Nondenaturing polyacrylamide gels are used for the separation and purification of fragments of double-stranded DNA. As a general rule, double-stranded DNAs migrate through nondenaturing polyacrylamide gels at rates that are inversely proportional to the log10 of their size. However, electrophoretic mobility is also affected by their base composition and sequence, so that duplex DNAs of exactly the same size can differ in mobility by up to 10.
Denaturing polyacrylamide gels are used for the separation and purification of single-stranded fragments of DNA. These gels are polymerized in the presence of an agent (urea and/or, less frequently, formamide) that suppresses base-pairing in nucleic acids. Denatured DNA migrates through these gels at a rate that is almost completely independent of its base composition and sequence. Unlike agarose gels, polyacrylamide gels cannot be cast in the presence of ethidium bromide because the dye inhibits polymerization of the acrylamide. However, ethidium bromide can be used to stain the polyacrylamide gel after electrophoresis. Because polyacrylamide quenches the fluorescence of the dye, the sensitivity with which DNA can be detected is somewhat diminished.this cold help ur works
A classical method without crushing the gel slice is electroelution. This can be done simply by dropping the gel slice into dialysis tubing with a little buffer and placing it back in the electrophoresis chamber.

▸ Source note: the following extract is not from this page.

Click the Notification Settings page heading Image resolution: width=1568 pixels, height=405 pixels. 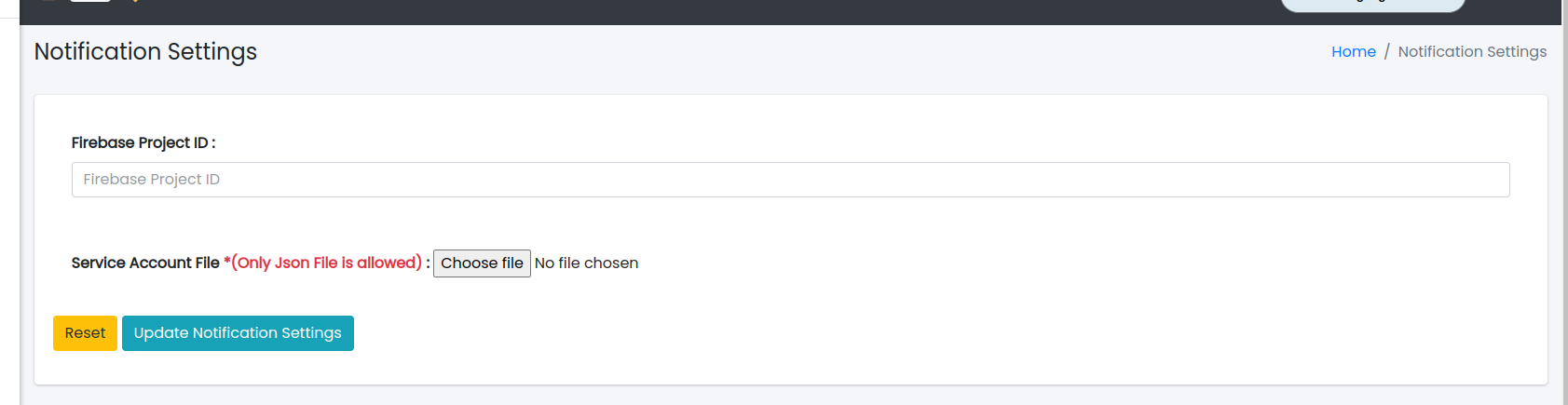point(145,52)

Alternatively, there are special devices, e.g. Elutrap® Electroelution System by Whatman®.
Crush and soak willalso work. Here is one of the freely available protocols:
1) with a needle, make a small hole through the bottom of a small (0.5ml) Eppendorf tube. Fill one-third of the tube with sterile loose glass wool aquarium filter (available in pet shops in many countries, you will have to autoclave it). Cut the tube lid off.
2) put the small eppenforf into a 1.5ml Eppendorf, where you will recover the DNA.
3) put the gel+band slice on top of the glass wool in the small eppendorf tube. Centrifuge 1 min. Wash the glass wool 2x TE. The DNA can be phenol/Chloroph/IAA-cleaned and ethanol-ppt'ed.
A classic method is to crush the gel (mortar and pestle), elute in triethanolamine bicarbonate pH7, apply to a C18 column, wash with buffer, wash with buffer in 10% acetonitrile, and elute in TEA/30% acetonitrile, evaporate to dryness and resuspend in aqueous buffer.
I have always used a quite old, but still good, mash and elute technique to extract DNA for manual sequencing. Take a blue Gilson tip and heat the very tip in a bunsen to melt it and seal the end. Then force some hydrophobic material - I used siliconised glass wool - into the narrow end. Then add the gel and mash it up against the side using a yellwo gilson tip, add buffer and seal the top with nescofulm. Stand for a period (I used overnight at 37 degrees). Finally cut off the very end of the tip with a scalpel, put the tip into ae eppendorf tube and spin at low speed to elute the liquid. Finally do an ethanol precipitation. From memory, I think thais is basically the method described by Maxam & Gilbert (1980) Methods in Enzymology 65, 499.